**Task to complete**
In the records below, repeat exactly the lines between the line holding "Image resolution: width=640" and the line holding "Image resolution: width=1518", inclusive, and drop the pictures.

**Record extracts**
*** Block opens ***

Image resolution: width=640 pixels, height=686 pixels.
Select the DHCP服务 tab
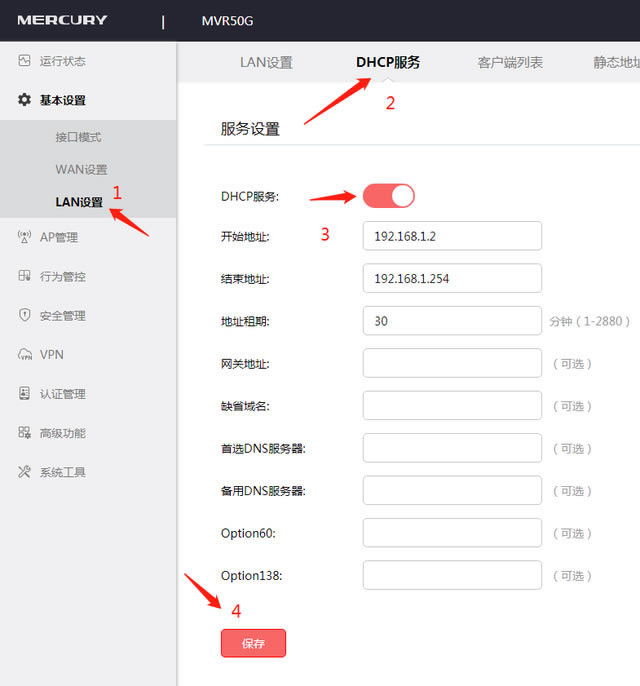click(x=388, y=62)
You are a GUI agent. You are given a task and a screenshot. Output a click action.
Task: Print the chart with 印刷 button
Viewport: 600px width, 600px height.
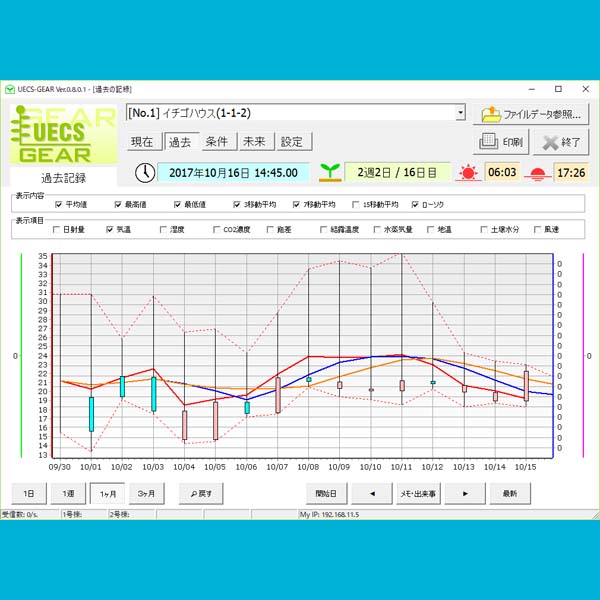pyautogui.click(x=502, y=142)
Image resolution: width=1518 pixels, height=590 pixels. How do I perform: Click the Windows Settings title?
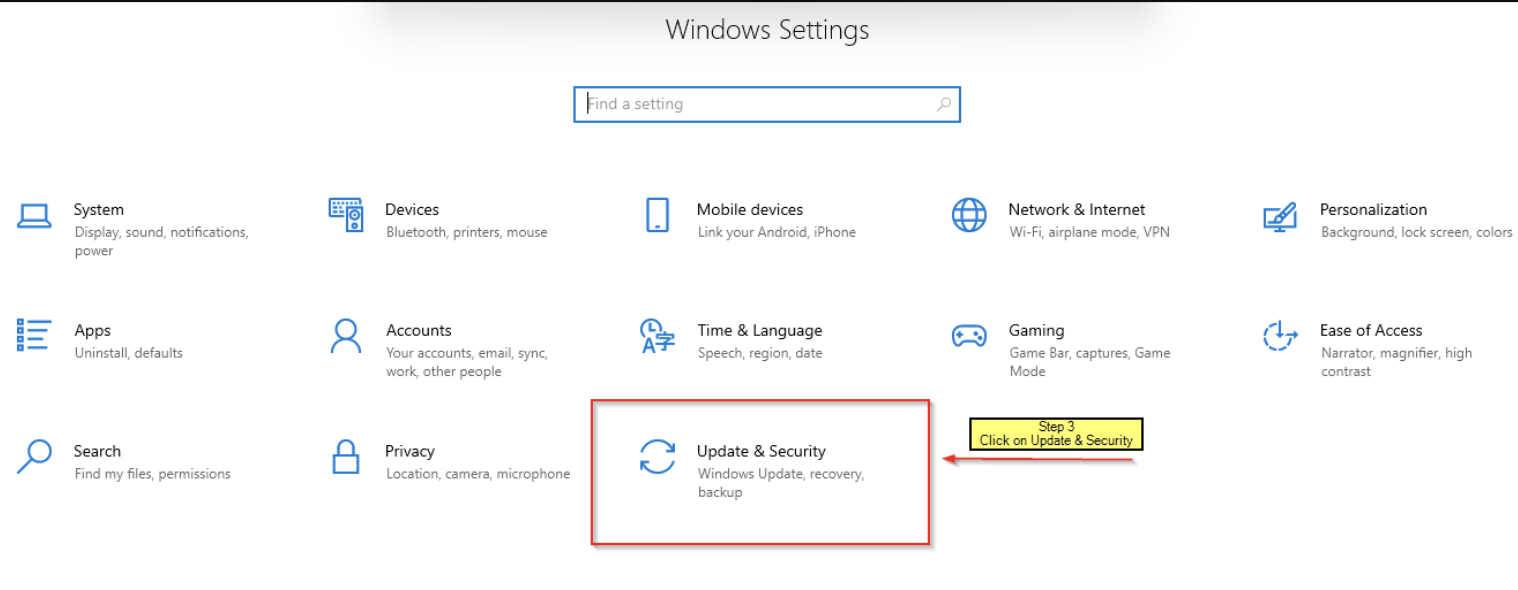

*** Block closes ***
*** Block opens ***

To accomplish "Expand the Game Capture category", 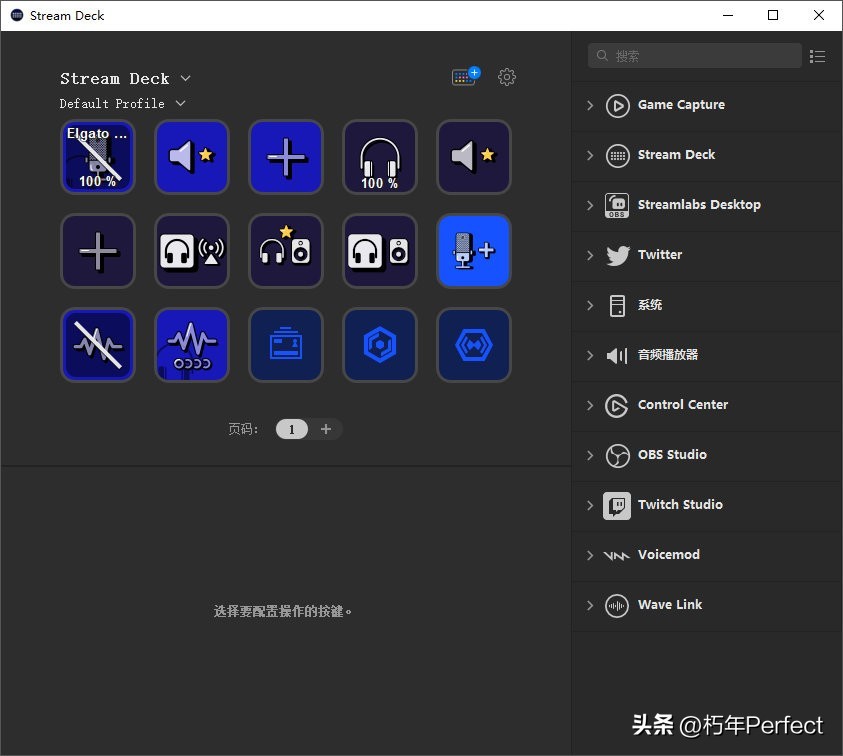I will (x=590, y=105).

*** Block closes ***

**Finished task**
Image resolution: width=640 pixels, height=686 pixels.
Select the DHCP服务 tab
click(x=388, y=62)
You are a GUI agent. You are given a task and a screenshot. Output a click action.
Task: Print the chart with 印刷 button
Viewport: 600px width, 600px height.
pyautogui.click(x=502, y=142)
Image resolution: width=1518 pixels, height=590 pixels. How do I perform: Click the Windows Settings title?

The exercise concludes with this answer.